INSTRUCTIONS FOR THE TASK:
Return the material unchanged, starting at the line that contains "Screen dimensions: 1280x800" and continuing through its final line.
*** DATA FOR THIS EXERCISE ***
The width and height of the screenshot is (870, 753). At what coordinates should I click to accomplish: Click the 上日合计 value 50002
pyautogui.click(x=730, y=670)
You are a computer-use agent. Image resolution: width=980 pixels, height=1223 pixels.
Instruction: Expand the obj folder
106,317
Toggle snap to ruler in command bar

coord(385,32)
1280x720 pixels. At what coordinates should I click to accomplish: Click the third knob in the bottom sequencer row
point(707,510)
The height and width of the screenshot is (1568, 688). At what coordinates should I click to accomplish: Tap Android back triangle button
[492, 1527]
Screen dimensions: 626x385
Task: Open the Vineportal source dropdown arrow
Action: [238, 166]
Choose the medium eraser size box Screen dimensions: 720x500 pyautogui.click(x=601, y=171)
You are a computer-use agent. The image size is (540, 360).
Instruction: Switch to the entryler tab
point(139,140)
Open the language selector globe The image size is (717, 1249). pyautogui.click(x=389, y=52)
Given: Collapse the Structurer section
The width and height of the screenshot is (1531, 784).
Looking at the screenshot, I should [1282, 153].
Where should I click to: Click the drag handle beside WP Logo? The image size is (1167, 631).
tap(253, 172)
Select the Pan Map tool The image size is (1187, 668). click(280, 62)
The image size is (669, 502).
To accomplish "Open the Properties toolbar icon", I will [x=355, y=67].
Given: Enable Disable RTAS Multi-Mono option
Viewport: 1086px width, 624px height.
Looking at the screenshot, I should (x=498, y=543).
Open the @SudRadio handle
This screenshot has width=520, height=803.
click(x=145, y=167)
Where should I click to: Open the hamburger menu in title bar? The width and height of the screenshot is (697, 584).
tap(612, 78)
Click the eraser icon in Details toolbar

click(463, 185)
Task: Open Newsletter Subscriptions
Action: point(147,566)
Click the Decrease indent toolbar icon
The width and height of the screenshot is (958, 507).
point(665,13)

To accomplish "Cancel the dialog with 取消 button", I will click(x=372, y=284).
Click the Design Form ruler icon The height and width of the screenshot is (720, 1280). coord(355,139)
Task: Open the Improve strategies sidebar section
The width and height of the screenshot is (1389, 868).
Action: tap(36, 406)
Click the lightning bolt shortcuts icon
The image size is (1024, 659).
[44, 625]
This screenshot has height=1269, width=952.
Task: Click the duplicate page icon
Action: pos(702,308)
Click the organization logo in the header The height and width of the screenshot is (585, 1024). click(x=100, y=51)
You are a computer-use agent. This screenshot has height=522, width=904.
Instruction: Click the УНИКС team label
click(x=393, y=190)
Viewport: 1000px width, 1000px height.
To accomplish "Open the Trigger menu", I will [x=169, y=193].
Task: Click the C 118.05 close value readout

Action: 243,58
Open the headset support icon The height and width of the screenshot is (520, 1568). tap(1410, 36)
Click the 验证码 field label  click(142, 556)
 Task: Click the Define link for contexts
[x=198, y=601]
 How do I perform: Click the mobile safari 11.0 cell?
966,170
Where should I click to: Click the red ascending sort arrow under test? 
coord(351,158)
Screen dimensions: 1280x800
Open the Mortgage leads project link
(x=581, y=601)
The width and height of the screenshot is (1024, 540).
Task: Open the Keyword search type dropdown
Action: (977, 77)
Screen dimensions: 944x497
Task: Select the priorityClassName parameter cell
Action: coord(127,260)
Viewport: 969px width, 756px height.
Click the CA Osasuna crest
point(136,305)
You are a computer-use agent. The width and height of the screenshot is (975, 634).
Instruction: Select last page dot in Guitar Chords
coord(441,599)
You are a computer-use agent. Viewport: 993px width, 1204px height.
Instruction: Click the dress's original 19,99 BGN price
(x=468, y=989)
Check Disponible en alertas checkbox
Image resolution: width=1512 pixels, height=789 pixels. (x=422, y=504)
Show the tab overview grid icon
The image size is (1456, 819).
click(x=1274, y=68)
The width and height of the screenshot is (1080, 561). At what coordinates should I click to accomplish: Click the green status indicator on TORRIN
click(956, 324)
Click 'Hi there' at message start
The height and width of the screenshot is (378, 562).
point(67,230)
***
TASK RESULT:
Screen dimensions: 1280x800
Open the Mortgage leads project link
(x=581, y=601)
The width and height of the screenshot is (1024, 540).
Task: Open the Keyword search type dropdown
Action: (977, 77)
Screen dimensions: 944x497
Task: Select the priorityClassName parameter cell
Action: coord(127,260)
Viewport: 969px width, 756px height.
Click the CA Osasuna crest
point(136,305)
You are a computer-use agent. The width and height of the screenshot is (975, 634).
Instruction: Select last page dot in Guitar Chords
coord(441,599)
You are a computer-use agent. Viewport: 993px width, 1204px height.
Instruction: Click the dress's original 19,99 BGN price
(x=468, y=989)
Check Disponible en alertas checkbox
Image resolution: width=1512 pixels, height=789 pixels. (x=422, y=504)
Show the tab overview grid icon
The image size is (1456, 819).
click(x=1274, y=68)
The width and height of the screenshot is (1080, 561). At what coordinates should I click to accomplish: Click the green status indicator on TORRIN
click(956, 324)
Click 'Hi there' at message start
The height and width of the screenshot is (378, 562).
point(67,230)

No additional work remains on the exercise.